EXCERPTED PASSAGE section start
Post by boundless » Sun Apr 22, 2018 10:27 pm

aflatun wrote:
Sun Apr 22, 2018 9:06 pm

You might decide that a timeless model cannot account for this. But if you want to try, my advice would be a start backwards. Is an Arahant subject to death?
Hi,

well, you are right. Better start backwards :thumbsup:

Ok, I will try to make a decent answer, saying how I see it now.

My answer is "two-fold":
1) ultimately, the answer is "it does not apply" (tetralemma etc). The doctrine of anatta is crystal clear on it. "Non-liberated" people instead see a self in what is not-self.
2) Conventionally, yes. Just like, conventionally, we speak of birth and death of other beings.

As I understand it, according to the "structural" view of DO, "avijja", ignorance, is the necessary "condition" of all other links.
EXCERPTED PASSAGE section end
SUPPLIED MATERIAL section start
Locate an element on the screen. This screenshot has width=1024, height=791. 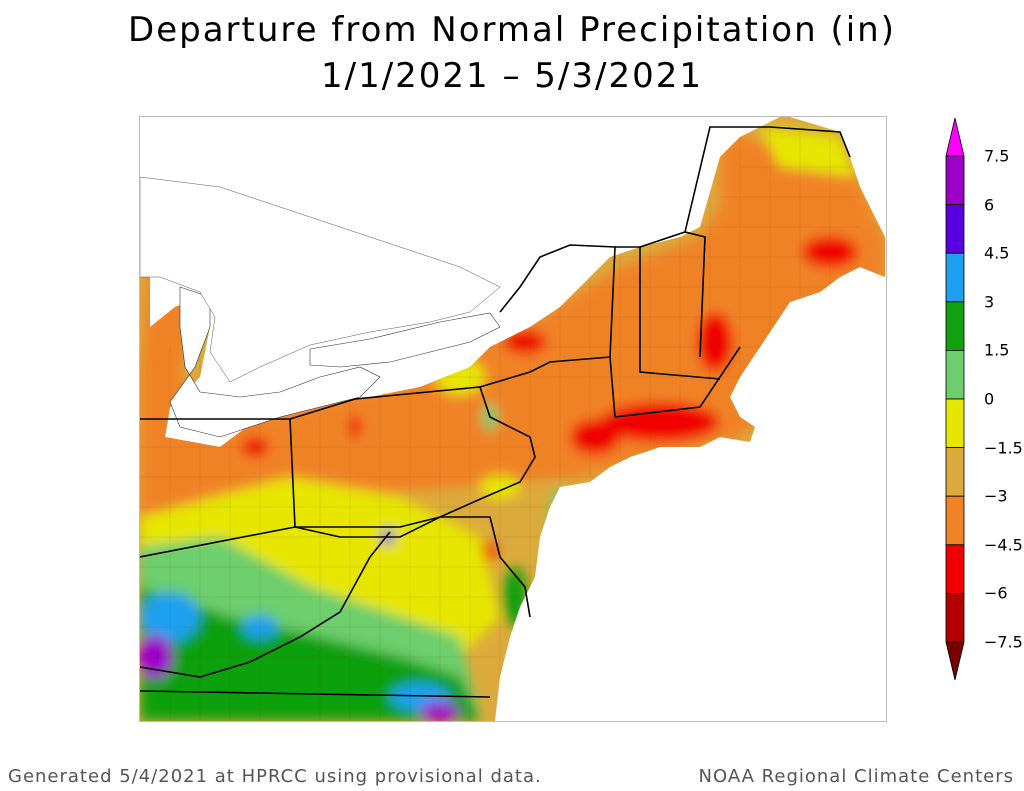
legend-swatch-top is located at coordinates (955, 137).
SUPPLIED MATERIAL section end
■ EXERCISE DETAILS ■
Continue the forum post about the Arahant and dependent origination, picking up after its final sentence. The lines play no part in this exercise.

■ WRITTEN RESPONSE ■
Now, it is due that:
1) avijja is the condition for craving and clinging;
2) avijja is the condition for seeing "birth" and "death" as "birth" and "death" of a self;
3) without avijja anatta is understood.
4) craving & clinging stop, so there is no more fuel for "bhava".

At the same time, however:

1) "consciousness", "contact" and "feeling" are still there;
2) the body of the Arahant is subject to "ageing and death" (like the arising and cessation of a flame or a bubble etc).
3) the same is true for other aggregates (as SN 12.2 says).

So, "structural" DO is true in so far we notice the "change" of the "structure of the mind" (i.e. "how mind works"). An Arahant is completely free of the conceit "I am". So simply, he does not "see" death as is normally seen.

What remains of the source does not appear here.